What are your top three workplace concerns?
How can the organization best meet your needs during this time?
What are the strengths and weaknesses of WFH?
What would you like to see done differently?
We are asking alot of our workforce...so, don’t rely on managers to take the initiative on their own. They are in the same boat as employees. They are running the business and need help navigating the management of staff. And, if your leaders are predominantly left-brained individuals, analytical, transactional and solution oriented, that muscle of engagement that relies on empathy, vulnerability and transparency may not be easily accessible. They need your help.
Instead, offer support. Wrap into the benefit package 10 sessions of executive coaching both for the individual and the team. Incorporate self-care techniques into employee engagement. Offer health and wellness interventions as well as specialized resources for all types of care including financial health, elder and childcare. Improve and highlight the status of these programs--don’t bury them in a benefits package with little value.
And MOST importantly:
Elevate Human Resources. HR is a significant partner in strategy development and decision making right now. In the reporting structure, make it clear that HR has an influential role with the CEO and leadership staff. Empower HR to create systems and processes that acknowledge organizational health concerns. Make it a company-wide initiative. If you don’t have a robust HR department, consider contracting it out so that you get all the support you need in this new normal.You may want to consider training a group of employees to be ambassadors for mental health. You’ll find in every department there is a connector or influencer who often is the best candidate with the highest EQ.
Programs on the symptoms of depression, anxiety, isolation and other mental health issues open your opportunity to connect positively with your workforce. They will reap benefits and so will you.

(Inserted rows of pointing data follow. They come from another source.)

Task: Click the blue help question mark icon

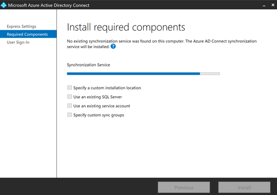Action: click(x=113, y=47)
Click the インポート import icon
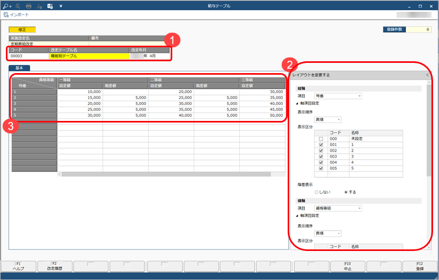The height and width of the screenshot is (280, 439). [x=6, y=15]
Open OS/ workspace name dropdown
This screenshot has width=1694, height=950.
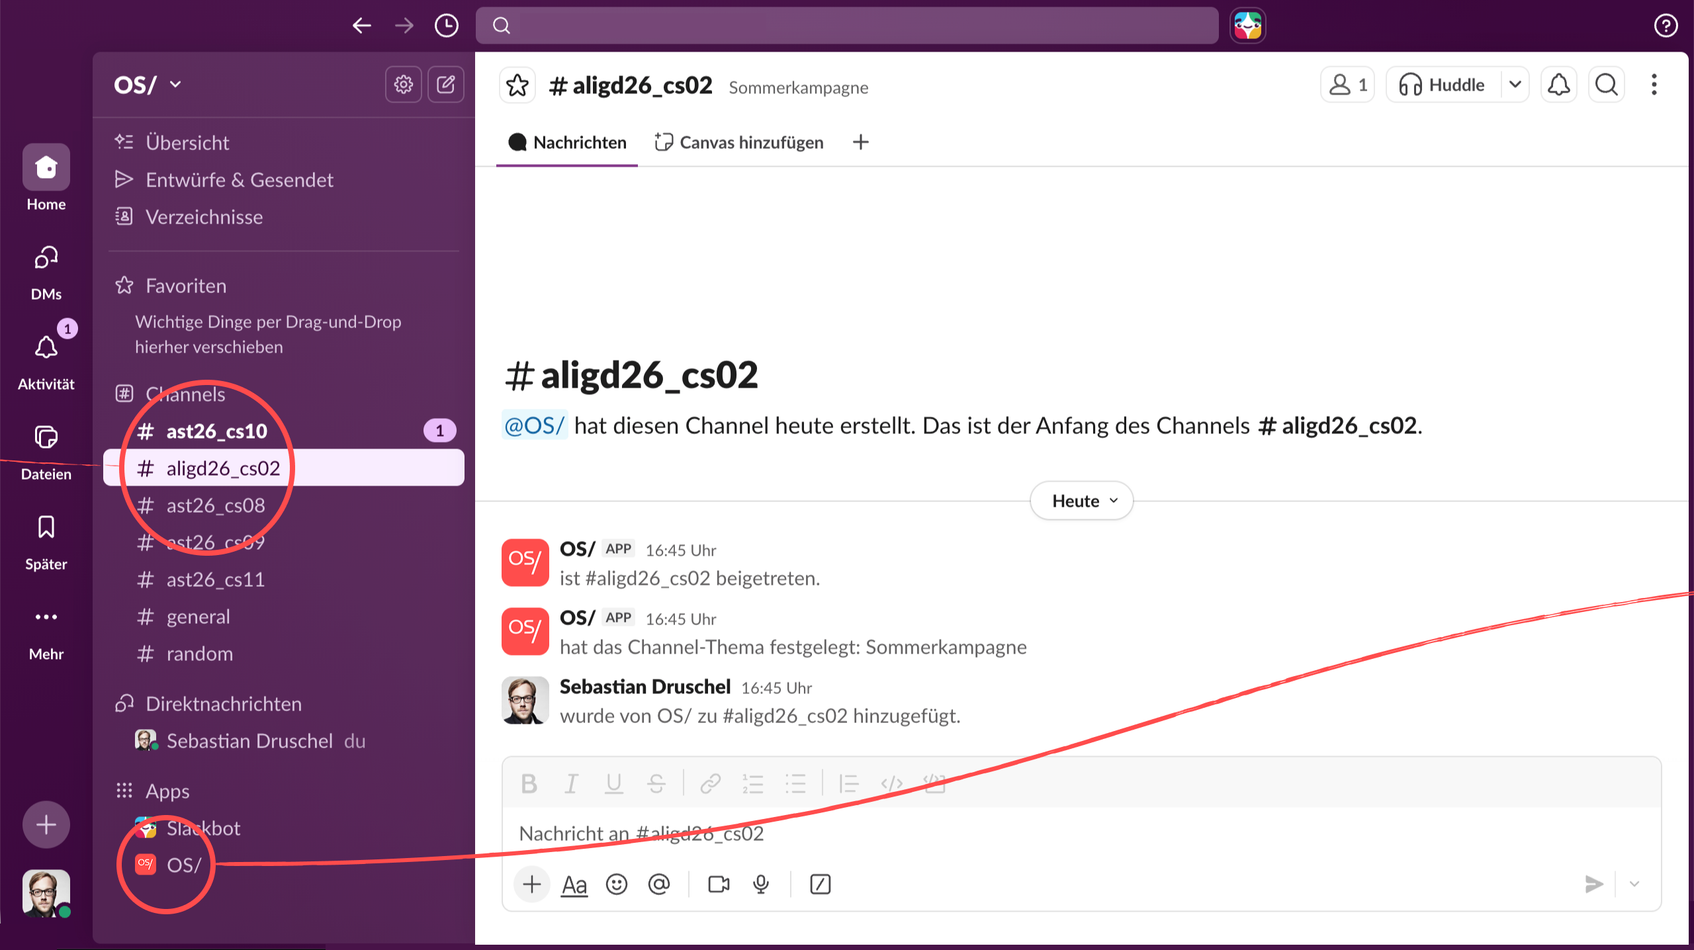tap(148, 85)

My final messages to you are these:
This is cost effective! Elevating HR, checking your biases, surveying your employees is free. The resources I mentioned here--training your managers in empathy and communication, developing mental health ambassadors and providing coaching provide a ROI that is enviable.

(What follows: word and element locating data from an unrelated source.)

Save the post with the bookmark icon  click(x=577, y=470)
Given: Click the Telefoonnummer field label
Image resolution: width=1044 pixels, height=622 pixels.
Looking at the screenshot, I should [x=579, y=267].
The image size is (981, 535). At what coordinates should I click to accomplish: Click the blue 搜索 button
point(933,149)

For example; a mid level manager at a 100k salary would need less than a 5k training experience--10 sessions of executive coaching and a team training to discuss communication and empathy.
We have learned a very important lesson in this pandemic; employees can work from home! The debate about remote learning and leading has taken a giant leap forward. Our employees are nimble, they know how to pivot. In my experience, employees who are not very productive at home were not likely very productive at work either. But employees who are productive at work often are even more productive at home. In fact, with most of the working world, we have to teach them to stop and practice self-care, take responsibility for their own health, take PTO, turn off the laptop and phone.
So, consider expanding your concept of the workplace. At the very least, work to understand the impact of these past few months, including what went well. I know you face a lot of challenges going forward. I wish you all good things.